What if my luggage is lost?

Another coverage often included in travel insurance coverage is lost luggage insurance which reimburses you for lost, stolen or damaged items during your trip. Depending on the policy, you might be able to be reimbursed for some expenses, for example having to buy new clothes or toiletries, even if you only experience a baggage delay.

Does home insurance cover luggage?

Sometimes your homeowners insurance or renters insurance policies might cover your personal belongings even when you’re traveling. Before paying for lost luggage insurance, it’s worth looking to see if you already have these coverages elsewhere.

What if I get sick while I’m on vacation?

No one wants to think about needing health insurance while enjoying international travel, but the reality is you’re actually more likely to get sick while traveling due to exposure to new things, more interaction with people in close proximity and a weakened immune system[2]. If you’re in the U.S., your primary insurance plan or Medicare will be little help in the way of travel protection if you’re leaving the country.

Travel medical coverage can support your health care needs while abroad and even cover family members who are traveling with you. Expats or those undertaking frequent business travel can look into medical insurance policies intended for longterm travelers.

What if I have a medical emergency and have to be air-lifted out?

Emergency medical assistance coverage can help you if you have a medical emergency while traveling. There are also coverages if you need emergency evacuation for a covered reason, whether that’s needing medical care or related to a natural disaster or terrorism. Medical evacuation could include bringing you to the nearest hospital or even flying you home.
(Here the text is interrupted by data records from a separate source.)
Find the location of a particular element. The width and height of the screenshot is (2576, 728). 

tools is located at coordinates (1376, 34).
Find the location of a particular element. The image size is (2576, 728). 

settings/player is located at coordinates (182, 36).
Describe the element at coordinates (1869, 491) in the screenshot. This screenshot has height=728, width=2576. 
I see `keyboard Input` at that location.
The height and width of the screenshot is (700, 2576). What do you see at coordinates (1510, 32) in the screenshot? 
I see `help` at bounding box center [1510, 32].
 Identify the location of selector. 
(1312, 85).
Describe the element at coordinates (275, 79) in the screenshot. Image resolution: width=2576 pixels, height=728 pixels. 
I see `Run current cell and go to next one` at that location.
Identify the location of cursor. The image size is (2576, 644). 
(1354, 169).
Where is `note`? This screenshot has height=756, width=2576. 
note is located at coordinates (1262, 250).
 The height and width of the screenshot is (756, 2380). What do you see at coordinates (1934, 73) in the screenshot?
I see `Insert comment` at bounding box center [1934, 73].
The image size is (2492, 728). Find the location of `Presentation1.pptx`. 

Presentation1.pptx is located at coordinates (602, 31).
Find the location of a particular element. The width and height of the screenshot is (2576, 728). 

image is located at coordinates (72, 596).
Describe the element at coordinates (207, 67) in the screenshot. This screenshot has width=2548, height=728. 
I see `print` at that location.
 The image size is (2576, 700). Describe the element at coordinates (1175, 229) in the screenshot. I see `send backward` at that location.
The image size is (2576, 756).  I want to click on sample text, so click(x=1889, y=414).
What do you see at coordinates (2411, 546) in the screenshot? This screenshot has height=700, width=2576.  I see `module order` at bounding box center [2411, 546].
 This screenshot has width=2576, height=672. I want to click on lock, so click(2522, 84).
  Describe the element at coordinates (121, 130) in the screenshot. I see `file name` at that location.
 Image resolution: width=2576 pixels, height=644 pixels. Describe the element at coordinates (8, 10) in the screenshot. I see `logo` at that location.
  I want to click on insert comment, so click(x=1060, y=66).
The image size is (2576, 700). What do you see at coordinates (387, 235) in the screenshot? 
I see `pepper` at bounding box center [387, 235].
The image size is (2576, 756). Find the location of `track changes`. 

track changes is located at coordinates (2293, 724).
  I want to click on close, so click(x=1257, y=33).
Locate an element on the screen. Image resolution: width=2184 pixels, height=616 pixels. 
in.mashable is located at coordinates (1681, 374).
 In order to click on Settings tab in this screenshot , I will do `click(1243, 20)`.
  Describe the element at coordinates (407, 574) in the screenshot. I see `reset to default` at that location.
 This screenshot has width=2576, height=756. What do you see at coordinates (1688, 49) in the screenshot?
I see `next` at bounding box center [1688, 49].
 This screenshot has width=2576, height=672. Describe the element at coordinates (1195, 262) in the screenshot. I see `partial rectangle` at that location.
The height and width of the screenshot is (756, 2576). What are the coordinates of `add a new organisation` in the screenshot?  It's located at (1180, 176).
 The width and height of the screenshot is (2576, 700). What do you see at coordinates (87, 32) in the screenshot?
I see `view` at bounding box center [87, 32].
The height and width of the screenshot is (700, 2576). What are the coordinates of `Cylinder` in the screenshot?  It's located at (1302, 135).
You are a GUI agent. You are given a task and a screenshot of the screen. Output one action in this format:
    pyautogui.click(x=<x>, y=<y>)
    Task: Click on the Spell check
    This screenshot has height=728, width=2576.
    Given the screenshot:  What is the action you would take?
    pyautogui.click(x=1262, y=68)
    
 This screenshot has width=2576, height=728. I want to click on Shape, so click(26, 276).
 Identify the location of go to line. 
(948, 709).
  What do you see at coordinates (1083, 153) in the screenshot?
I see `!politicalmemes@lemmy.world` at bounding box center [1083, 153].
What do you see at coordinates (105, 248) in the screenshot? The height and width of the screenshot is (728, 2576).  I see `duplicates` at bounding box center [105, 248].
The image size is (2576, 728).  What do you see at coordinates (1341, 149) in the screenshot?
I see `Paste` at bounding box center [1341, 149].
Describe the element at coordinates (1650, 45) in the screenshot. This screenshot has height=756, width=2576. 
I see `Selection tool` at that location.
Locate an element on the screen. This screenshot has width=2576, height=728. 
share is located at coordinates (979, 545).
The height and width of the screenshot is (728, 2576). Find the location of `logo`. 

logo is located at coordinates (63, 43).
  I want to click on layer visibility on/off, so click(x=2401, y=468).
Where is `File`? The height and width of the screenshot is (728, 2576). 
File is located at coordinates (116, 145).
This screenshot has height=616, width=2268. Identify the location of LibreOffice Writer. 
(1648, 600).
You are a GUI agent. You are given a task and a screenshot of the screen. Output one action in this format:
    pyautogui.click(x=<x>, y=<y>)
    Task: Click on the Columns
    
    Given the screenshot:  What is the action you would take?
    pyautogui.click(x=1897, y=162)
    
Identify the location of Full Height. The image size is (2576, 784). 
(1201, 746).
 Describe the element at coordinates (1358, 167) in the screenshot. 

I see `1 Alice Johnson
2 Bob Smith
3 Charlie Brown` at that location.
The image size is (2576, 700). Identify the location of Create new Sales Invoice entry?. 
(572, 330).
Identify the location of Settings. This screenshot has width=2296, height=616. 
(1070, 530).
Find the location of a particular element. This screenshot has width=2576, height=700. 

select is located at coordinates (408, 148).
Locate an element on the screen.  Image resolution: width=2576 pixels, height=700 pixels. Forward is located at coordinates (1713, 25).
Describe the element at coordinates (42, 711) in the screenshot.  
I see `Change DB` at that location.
What if I die while on my trip?

This one is more for your family and loved ones to worry about, but in the unfortunate event you don’t make it home from your trip, if you have accidental death and dismemberment as part of your trip insurance, your beneficiaries can receive a lump sum payment from the insurance provider. You may also be entitled to payment if you lose a hand, foot, limb etc. as outlined in your policy.

What if I need help finding a lawyer in the middle of the night?

Some travel insurance companies also provide assistance services that can help you find medical services, lawyers or more basic travel assistance like providing information and even helping you rebook cancelled flights. They can also provide travel tips you might expect from a travel agent or concierge like restaurant referrals and reservations. It’s worth looking into the fine print of your policy to see what assistance services it provides.

What if you crash your rental car?

There is data that shows car accidents are more common during holidays[3]. And it makes sense that might be more likely to get into a crash when you’re on unfamiliar roads and aren’t confident about where you’re going. You may purchase a rental car insurance policy when you rent your car, but it’s also worth checking if your normal car insurance will cover rental car damage. You will still need to pay your deductible if filing a claim through your car insurance.

Getting a travel insurance policy

If you want peace of mind about any of the above, it’s easy to get a travel insurance policy that has the coverages and protections you want.

The first thing to do is determine what protections you may already have. Some credit cards offer trip cancellation coverage if you booked with that card. And some home and rental insurance policies will cover your belongings when traveling. And, as mentioned, your car insurance may potentially cover you in a rental.

Once you know what you have, you can see about choosing a policy that covers what you don’t. You can research the best travel insurance policies on travel insurance comparison sites (similar to what The Zebra does for home and auto). You will also often find offers for travel insurance embedded in the process of booking a flight or hotel from a travel website. The key is to really dig into the fine print of what is covered in these policies.

We hope none of the above scenarios happen to you on your next vacation, but it’s always a good idea to be prepared.